Hotel Ruby

I’m a broken pile of bones on the side of the road now, unable to move my legs. The song from the car reaches the end and then loops, playing the same melody. “Dad?” I call, although it’s only a thick whisper. We’ve been in an accident and I’m nearly dead.

I blink, my eyelids stiff, and warm tears rush over my face. I lift my hand to wipe them away, and when I lower it, it’s smeared in blood. I need help. I look at the car again and then see, just beyond the smashed-out windshield, a body.

I see my brother’s body. Daniel is turned away, but I can make out his profile, the dried blood staining his blond hair, the wound in his head.

I’m in so much pain, but no amount of physical agony can equal what I feel when I see my brother. “Daniel?” I call, even though I can tell from here he’s not breathing. “Dan!” Sobs overtake me, and I try to roll to my side, feeling a pop in my shoulder when I do. I scream and bring my fist to my mouth, biting down on the flesh to keep from passing out. “Daniel!” I yell again, crying too hard to be understood. My body won’t cooperate, it’s too heavy, and I drag myself, nails snapping off on the pavement as I pull forward.

“I won’t leave you,” I say to him as if he can hear me. “I’ll never abandon you. I never will, Daniel.” I sob. “I never will.”

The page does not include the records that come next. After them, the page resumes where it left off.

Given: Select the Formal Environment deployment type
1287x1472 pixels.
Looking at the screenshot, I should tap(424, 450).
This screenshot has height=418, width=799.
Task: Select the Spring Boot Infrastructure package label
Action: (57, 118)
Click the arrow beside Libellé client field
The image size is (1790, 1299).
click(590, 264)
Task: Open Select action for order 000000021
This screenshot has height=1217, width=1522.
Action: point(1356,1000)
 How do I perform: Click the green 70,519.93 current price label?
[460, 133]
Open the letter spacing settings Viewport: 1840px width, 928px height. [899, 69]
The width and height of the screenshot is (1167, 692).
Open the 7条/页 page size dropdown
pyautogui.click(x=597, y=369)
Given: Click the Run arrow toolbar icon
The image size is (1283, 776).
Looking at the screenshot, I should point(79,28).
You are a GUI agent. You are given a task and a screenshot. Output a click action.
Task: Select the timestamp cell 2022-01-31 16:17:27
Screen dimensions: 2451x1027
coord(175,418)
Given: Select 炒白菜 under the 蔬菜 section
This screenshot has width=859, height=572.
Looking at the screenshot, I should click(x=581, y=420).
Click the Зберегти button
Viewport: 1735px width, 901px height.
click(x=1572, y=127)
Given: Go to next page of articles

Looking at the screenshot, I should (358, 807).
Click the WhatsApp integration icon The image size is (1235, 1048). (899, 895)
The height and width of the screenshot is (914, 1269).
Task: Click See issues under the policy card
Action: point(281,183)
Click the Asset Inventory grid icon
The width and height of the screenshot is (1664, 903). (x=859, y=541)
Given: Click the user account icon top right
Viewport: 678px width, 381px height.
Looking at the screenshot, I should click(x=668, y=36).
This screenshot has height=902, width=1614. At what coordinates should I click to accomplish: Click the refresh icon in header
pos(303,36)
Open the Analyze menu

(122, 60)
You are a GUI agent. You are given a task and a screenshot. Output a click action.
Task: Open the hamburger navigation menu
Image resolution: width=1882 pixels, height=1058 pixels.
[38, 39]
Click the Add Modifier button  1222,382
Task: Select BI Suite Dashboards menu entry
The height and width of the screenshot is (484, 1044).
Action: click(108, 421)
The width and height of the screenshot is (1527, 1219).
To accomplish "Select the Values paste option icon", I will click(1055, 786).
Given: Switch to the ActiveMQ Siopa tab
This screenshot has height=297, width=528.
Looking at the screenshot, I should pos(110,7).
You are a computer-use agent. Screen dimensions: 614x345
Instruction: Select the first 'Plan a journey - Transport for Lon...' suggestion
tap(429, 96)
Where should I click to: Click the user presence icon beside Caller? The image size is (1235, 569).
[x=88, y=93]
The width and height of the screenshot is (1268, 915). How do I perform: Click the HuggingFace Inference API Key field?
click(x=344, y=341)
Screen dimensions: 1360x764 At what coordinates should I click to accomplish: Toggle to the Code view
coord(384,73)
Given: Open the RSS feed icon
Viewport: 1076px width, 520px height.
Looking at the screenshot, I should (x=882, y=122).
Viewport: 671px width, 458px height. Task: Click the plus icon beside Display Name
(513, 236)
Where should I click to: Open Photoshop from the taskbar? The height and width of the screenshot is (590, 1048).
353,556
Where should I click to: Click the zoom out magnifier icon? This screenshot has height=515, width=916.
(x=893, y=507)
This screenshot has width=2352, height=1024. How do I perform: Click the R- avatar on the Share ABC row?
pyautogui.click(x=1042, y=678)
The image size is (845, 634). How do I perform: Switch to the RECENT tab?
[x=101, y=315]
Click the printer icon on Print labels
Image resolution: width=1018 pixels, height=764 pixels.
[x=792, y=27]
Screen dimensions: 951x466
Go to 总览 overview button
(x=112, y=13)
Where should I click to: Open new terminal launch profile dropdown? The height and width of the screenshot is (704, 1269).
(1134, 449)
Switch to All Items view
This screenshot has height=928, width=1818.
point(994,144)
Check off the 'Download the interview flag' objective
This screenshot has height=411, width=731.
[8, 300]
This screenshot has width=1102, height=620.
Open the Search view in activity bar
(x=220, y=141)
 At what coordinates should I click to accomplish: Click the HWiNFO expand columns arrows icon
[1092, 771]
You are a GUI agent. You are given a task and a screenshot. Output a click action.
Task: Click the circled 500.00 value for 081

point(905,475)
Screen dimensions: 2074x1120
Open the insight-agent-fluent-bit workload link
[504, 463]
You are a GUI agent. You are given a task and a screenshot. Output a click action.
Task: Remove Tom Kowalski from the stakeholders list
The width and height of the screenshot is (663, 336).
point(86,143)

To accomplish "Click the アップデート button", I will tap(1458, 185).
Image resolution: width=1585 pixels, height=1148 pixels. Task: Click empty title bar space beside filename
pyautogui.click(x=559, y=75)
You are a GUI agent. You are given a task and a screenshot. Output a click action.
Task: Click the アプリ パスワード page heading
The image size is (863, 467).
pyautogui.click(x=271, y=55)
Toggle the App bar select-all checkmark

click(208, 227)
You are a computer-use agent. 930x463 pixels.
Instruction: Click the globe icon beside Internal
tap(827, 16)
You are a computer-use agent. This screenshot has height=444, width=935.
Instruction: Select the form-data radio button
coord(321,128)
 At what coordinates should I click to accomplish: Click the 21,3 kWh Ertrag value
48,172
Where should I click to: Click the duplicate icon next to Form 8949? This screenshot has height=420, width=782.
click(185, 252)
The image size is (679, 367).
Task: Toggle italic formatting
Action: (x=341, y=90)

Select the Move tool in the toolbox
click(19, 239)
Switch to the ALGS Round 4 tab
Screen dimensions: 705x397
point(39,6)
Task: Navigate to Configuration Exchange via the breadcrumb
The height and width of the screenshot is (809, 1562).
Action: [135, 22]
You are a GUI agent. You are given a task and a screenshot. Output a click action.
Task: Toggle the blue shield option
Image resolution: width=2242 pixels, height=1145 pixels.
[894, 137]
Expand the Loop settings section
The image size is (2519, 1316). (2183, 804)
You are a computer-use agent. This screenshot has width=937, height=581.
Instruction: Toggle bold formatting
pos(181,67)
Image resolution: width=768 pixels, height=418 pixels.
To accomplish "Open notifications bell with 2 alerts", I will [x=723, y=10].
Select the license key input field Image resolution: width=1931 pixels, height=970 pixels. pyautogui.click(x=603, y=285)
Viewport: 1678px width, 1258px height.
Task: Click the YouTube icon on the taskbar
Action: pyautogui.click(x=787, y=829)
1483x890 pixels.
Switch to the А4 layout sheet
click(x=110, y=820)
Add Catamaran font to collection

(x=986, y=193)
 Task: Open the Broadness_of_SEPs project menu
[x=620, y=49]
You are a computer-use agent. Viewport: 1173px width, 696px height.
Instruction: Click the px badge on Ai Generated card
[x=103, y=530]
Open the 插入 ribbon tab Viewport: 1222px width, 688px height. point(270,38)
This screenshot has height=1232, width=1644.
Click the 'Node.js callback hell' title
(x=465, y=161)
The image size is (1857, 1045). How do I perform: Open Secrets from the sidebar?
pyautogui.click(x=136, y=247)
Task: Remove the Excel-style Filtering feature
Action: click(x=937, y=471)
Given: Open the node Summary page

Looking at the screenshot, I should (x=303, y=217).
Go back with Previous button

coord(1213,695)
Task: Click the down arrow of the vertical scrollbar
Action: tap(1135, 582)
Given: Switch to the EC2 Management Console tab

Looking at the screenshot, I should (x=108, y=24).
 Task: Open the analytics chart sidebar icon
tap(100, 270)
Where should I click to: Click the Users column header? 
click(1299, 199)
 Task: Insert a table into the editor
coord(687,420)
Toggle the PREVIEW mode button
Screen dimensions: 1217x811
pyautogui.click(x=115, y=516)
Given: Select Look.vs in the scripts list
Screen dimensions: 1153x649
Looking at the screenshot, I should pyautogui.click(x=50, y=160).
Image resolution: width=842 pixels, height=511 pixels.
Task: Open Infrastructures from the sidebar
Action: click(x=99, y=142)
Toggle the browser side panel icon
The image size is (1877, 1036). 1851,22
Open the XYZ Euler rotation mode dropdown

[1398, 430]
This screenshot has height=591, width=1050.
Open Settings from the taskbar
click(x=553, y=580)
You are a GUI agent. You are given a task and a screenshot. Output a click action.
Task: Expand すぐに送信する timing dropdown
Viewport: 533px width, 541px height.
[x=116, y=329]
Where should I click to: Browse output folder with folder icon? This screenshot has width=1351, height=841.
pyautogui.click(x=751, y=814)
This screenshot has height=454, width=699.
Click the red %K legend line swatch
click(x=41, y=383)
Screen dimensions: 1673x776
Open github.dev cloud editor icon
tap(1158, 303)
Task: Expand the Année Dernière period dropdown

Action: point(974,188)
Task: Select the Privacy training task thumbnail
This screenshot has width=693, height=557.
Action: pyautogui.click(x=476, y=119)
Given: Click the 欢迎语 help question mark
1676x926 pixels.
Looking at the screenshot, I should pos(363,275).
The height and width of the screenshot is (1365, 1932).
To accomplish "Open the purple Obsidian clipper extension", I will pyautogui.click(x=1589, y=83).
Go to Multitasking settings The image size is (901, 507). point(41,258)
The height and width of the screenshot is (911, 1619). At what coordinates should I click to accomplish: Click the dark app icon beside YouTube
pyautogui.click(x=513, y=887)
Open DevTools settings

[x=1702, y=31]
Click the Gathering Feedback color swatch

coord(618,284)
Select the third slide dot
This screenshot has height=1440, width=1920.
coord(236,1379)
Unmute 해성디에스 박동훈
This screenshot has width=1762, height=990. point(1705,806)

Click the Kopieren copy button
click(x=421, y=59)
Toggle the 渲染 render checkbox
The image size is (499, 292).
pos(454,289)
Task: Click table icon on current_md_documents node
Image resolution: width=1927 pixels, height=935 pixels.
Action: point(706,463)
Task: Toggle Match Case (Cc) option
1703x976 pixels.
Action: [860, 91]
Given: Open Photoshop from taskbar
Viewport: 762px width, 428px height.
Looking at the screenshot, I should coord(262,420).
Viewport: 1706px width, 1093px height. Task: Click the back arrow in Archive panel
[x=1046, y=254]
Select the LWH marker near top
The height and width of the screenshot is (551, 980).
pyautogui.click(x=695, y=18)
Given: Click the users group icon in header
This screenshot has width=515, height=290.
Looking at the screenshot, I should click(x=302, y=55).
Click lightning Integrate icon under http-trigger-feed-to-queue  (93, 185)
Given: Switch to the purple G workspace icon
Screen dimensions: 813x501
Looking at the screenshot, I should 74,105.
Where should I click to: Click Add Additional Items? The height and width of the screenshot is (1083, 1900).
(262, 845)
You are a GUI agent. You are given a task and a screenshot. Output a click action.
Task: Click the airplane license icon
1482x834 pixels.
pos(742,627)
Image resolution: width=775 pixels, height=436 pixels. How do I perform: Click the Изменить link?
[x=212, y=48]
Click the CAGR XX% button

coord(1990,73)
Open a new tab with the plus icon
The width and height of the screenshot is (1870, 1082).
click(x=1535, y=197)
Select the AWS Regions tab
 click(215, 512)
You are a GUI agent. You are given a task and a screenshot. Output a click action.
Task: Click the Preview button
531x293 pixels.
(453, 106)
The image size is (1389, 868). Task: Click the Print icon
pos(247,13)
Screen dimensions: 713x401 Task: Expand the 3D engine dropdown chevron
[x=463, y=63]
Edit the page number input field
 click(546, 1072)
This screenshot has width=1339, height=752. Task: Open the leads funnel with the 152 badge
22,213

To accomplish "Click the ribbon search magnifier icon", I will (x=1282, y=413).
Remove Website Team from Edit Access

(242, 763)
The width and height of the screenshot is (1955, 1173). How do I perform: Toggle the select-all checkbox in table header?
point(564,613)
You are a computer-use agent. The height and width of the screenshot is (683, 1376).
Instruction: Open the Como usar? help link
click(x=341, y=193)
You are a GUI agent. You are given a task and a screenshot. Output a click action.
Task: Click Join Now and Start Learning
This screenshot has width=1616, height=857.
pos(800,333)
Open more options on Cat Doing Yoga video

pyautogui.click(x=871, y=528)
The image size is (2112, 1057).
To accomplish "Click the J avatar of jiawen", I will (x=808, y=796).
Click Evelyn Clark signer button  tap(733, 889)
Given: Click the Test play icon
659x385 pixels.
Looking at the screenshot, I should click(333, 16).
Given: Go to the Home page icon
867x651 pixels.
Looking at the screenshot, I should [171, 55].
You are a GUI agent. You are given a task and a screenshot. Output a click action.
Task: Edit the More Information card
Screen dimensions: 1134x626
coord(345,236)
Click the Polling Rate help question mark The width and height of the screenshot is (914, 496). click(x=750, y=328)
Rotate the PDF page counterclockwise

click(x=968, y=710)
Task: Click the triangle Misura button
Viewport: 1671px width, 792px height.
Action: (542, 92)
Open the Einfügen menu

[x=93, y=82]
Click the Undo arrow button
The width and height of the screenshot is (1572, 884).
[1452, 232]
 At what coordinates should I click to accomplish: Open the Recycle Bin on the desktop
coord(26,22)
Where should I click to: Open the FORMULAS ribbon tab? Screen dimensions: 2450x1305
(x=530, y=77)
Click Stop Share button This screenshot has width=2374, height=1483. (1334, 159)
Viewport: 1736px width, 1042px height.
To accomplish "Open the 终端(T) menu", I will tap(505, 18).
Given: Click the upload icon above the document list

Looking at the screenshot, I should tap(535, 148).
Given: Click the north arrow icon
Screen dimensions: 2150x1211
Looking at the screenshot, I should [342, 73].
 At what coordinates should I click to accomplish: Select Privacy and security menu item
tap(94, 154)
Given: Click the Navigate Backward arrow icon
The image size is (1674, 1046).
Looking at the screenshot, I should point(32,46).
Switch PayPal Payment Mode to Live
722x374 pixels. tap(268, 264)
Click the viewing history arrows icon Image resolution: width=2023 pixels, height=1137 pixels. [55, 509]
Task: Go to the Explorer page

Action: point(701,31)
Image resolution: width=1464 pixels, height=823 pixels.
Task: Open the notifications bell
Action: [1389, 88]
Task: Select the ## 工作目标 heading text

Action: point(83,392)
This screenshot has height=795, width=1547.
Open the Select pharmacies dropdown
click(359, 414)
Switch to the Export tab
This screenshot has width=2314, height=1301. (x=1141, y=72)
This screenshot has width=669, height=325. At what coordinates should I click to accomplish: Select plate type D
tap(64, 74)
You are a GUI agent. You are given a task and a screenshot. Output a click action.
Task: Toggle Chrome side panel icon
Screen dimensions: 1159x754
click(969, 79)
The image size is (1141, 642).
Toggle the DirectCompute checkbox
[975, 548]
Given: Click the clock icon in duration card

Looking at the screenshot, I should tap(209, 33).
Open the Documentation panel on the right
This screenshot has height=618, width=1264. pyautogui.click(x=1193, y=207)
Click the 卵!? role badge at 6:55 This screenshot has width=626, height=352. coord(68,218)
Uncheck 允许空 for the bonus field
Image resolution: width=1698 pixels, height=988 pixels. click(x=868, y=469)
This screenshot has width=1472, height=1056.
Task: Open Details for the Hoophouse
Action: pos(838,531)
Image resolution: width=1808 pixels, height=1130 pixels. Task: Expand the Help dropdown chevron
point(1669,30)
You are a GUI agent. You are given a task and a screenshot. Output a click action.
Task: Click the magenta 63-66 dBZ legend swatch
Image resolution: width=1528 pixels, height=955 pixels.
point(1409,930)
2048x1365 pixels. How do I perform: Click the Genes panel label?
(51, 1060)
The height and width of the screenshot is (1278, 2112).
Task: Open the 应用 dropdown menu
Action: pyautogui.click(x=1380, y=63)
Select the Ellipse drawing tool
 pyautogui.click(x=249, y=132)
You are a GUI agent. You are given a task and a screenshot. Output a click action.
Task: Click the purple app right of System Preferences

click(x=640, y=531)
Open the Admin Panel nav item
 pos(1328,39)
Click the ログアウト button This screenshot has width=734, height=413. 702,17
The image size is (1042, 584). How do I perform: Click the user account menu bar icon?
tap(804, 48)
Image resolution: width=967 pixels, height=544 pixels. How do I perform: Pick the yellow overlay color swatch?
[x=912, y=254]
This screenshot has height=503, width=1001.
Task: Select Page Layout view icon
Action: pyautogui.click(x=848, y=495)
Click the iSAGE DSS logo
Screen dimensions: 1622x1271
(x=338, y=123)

I’ve only made it a few feet, if that. I won’t be able to reach him down in the ditch, not with my injuries. I stare at my brother’s face, noting his skin has gone gray. In his hair, brain matter has seeped out. The crack in his skull is just like it was at lunch this afternoon. This afternoon . . .

At the Ruby. Adrenaline surges through me, and I take a renewed look around. Clear vision doesn’t return to my right eye, but I’m trying to figure out where I am. How can we be here now? We were just at the Ruby. Are Daniel and my father still there? Is there a Hotel Ruby?

Frantic thoughts, crazy breaks from reality, drag me in and out. My gaze falls on a signpost on the other side of the road: THE HOTEL RUBY—2 MI. Eventually help will arrive, but what does that mean? They won’t be able to save my brother. They can’t save him because he’s still at the Ruby.

My lips pull apart with another heavy cry. In reality I know we may never have walked in those doors. I know it. But I can’t accept it. I can’t accept a life without my family. I can’t leave Daniel. Maybe he’s dead, but maybe he’s at a party in the ballroom waiting for me. Waiting for Dad.

What would he think if I didn’t show up? Would he think I’d abandoned him? Is that what he wanted when he told me I had to leave? Had he figured this all out, kept it from me so I wouldn’t stay?

“Too bad,” I call to his body. “I won’t walk away from you.” Madness seems to overtake me, and I laugh. “I won’t crawl away,” I correct, rolling onto my back to stare up at the streetlight. I can’t wait for a passerby to help, or even an ambulance. Because when they show up, they’ll take Daniel from me. They’ll cover him in a white sheet and I’ll never see his face again. His pale blue eyes, just like our mother’s. My brother will be dead.

And I can’t let that happen.

I stop fighting to breathe, letting out a staggered sigh as my eyelids start to flutter. Heaviness weighs on my chest, and I imagine I’m filling up with blood. I have to get Daniel the hell out of there.

“I’ll bring you back,” I mumble, fluid running from the corner of my mouth. I look over one last time at his body, at the car where the music plays. Behind the wheel I can finally make out my father’s silhouette—the angle of his broken neck. I’m the only living soul here. “I’m coming, Daddy,” I whisper, slipping away. I close my eyes.

The music stops.



My mother’s funeral was the worst day of my life. I only remember it in bits and pieces, the entire affair a haze of grief. I didn’t have anything black to wear; I couldn’t even bother with matching socks. In the end, Ryan came over with something of his mother’s and helped me into it, dressing me like a limp doll as I cried until my eyes burned. I hadn’t seen my father all morning. In fact, I hadn’t seen him since the hospital when they told us my mother didn’t survive the stroke. They had tried their best, they told us. As if that would somehow temper our grief.

And then I was walking down the aisle of the church, gripping Daniel’s arm so tightly he was left with bruises. His blue eyes were bloodshot, the tip of his nose red from crying. He kept trying to hold it in, though, pressing his lips together so hard it looked like it hurt. My mother’s friends burst into tears at the sight of him. Daniel being strong—that was more heartbreaking to them than if he’d just crumbled.

I didn’t speak at the funeral, and I only vaguely remember seeing my grandmother and the older lady who had held my mother’s hand in the coffee shop. When Daniel and I got back to the house, I went upstairs. Ryan came by to check on me, and even he gave up after a while, leaving me with just a kiss on the side of my head.